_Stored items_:
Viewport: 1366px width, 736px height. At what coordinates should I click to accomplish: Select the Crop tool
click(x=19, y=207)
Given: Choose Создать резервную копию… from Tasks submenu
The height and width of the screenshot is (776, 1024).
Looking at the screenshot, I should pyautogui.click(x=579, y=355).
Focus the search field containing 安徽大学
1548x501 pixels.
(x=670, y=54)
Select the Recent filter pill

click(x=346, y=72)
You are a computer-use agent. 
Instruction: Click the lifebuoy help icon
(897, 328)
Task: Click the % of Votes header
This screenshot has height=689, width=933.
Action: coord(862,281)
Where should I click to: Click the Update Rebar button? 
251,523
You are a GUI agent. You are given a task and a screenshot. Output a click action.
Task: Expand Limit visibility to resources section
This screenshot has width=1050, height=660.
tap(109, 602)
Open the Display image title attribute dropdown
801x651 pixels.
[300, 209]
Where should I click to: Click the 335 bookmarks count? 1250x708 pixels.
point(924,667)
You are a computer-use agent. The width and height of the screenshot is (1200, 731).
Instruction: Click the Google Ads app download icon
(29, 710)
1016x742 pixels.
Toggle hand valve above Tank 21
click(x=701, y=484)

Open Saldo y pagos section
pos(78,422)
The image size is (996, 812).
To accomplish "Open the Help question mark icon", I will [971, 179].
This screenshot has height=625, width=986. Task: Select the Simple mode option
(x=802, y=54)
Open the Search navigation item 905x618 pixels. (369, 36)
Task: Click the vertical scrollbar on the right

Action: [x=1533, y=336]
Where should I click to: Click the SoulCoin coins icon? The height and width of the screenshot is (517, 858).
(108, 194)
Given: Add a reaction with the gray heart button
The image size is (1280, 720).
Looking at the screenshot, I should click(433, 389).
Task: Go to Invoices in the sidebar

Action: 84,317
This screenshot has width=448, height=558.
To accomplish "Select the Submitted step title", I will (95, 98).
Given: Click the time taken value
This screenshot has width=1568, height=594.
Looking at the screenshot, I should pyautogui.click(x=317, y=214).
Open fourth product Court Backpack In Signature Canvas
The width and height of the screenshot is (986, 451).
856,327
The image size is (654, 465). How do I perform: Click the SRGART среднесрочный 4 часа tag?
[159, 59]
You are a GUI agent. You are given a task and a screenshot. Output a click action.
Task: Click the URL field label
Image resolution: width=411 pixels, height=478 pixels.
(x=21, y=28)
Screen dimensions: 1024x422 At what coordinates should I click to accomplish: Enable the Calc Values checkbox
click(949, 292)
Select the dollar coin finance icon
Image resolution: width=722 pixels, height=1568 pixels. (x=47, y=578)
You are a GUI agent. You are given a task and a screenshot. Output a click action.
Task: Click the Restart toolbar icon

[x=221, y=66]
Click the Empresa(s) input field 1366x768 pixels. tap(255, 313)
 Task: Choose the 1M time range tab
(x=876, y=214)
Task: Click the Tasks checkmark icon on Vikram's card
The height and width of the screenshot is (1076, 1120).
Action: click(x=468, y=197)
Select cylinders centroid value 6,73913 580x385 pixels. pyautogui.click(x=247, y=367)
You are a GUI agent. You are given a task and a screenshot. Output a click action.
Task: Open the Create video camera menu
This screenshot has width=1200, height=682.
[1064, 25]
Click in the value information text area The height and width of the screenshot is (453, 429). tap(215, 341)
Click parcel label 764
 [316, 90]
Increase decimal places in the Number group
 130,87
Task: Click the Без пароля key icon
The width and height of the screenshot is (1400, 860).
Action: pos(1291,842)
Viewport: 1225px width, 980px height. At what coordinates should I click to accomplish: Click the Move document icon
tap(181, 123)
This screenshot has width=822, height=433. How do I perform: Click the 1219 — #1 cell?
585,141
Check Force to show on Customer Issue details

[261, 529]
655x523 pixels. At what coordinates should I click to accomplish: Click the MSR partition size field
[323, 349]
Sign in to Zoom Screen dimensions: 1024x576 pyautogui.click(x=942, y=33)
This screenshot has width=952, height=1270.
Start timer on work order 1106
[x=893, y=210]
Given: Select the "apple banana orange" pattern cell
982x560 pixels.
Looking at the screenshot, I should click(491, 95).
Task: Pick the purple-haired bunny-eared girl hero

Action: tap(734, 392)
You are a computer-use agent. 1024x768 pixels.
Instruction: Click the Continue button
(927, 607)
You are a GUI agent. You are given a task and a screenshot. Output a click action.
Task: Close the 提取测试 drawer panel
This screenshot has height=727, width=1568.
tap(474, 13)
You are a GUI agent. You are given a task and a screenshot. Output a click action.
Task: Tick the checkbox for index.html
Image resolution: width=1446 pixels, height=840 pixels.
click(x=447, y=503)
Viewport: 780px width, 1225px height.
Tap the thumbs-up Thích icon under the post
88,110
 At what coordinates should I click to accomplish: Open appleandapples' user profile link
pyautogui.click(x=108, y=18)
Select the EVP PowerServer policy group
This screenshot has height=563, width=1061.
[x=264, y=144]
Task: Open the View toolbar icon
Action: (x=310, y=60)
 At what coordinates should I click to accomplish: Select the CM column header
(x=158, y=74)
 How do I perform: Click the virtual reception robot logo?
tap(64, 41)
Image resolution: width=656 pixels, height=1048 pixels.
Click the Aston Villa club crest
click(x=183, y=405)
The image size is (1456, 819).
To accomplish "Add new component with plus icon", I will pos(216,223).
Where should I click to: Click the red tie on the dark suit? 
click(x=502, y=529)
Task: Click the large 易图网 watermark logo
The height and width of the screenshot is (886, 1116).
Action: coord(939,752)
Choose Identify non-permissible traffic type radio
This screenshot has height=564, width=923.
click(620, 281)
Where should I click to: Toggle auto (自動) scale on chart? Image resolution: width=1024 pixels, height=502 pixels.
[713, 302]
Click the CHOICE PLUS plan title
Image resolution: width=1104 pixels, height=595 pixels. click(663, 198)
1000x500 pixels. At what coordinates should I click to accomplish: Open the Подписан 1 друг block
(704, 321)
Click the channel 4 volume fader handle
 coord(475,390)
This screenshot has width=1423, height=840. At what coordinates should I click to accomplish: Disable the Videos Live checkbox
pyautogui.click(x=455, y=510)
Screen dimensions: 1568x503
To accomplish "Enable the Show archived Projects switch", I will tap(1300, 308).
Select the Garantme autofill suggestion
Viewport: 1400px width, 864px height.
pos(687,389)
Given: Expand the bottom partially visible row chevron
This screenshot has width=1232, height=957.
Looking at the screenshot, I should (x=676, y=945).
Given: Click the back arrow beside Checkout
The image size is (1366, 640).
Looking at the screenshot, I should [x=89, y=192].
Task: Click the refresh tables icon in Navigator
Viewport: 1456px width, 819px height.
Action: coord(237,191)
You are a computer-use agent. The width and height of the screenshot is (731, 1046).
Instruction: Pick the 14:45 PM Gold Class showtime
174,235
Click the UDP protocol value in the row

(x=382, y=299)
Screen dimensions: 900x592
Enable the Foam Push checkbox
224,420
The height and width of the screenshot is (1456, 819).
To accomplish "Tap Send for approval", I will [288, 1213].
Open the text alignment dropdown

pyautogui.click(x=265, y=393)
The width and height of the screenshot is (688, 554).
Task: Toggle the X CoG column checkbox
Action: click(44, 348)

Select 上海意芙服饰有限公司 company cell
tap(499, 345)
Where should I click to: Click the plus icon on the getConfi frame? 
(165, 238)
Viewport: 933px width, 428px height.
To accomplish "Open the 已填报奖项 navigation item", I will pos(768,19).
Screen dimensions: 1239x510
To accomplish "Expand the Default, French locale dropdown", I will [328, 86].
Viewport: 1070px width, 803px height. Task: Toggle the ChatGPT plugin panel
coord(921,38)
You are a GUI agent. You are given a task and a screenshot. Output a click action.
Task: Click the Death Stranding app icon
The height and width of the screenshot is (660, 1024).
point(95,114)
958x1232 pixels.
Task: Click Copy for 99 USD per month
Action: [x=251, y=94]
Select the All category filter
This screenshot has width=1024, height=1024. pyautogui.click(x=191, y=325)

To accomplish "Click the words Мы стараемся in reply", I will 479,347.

_TASK_: Set down exactly the lines that begin with the one containing "is (731, 1046)." and end with the last line above, and no others.

_EXPECTED ANSWER_:
You are a computer-use agent. The width and height of the screenshot is (731, 1046).
Instruction: Pick the 14:45 PM Gold Class showtime
174,235
Click the UDP protocol value in the row

(x=382, y=299)
Screen dimensions: 900x592
Enable the Foam Push checkbox
224,420
The height and width of the screenshot is (1456, 819).
To accomplish "Tap Send for approval", I will [288, 1213].
Open the text alignment dropdown

pyautogui.click(x=265, y=393)
The width and height of the screenshot is (688, 554).
Task: Toggle the X CoG column checkbox
Action: click(44, 348)

Select 上海意芙服饰有限公司 company cell
tap(499, 345)
Where should I click to: Click the plus icon on the getConfi frame? 
(165, 238)
Viewport: 933px width, 428px height.
To accomplish "Open the 已填报奖项 navigation item", I will pos(768,19).
Screen dimensions: 1239x510
To accomplish "Expand the Default, French locale dropdown", I will [328, 86].
Viewport: 1070px width, 803px height. Task: Toggle the ChatGPT plugin panel
coord(921,38)
You are a GUI agent. You are given a task and a screenshot. Output a click action.
Task: Click the Death Stranding app icon
The height and width of the screenshot is (660, 1024).
point(95,114)
958x1232 pixels.
Task: Click Copy for 99 USD per month
Action: [x=251, y=94]
Select the All category filter
This screenshot has width=1024, height=1024. pyautogui.click(x=191, y=325)

To accomplish "Click the words Мы стараемся in reply", I will 479,347.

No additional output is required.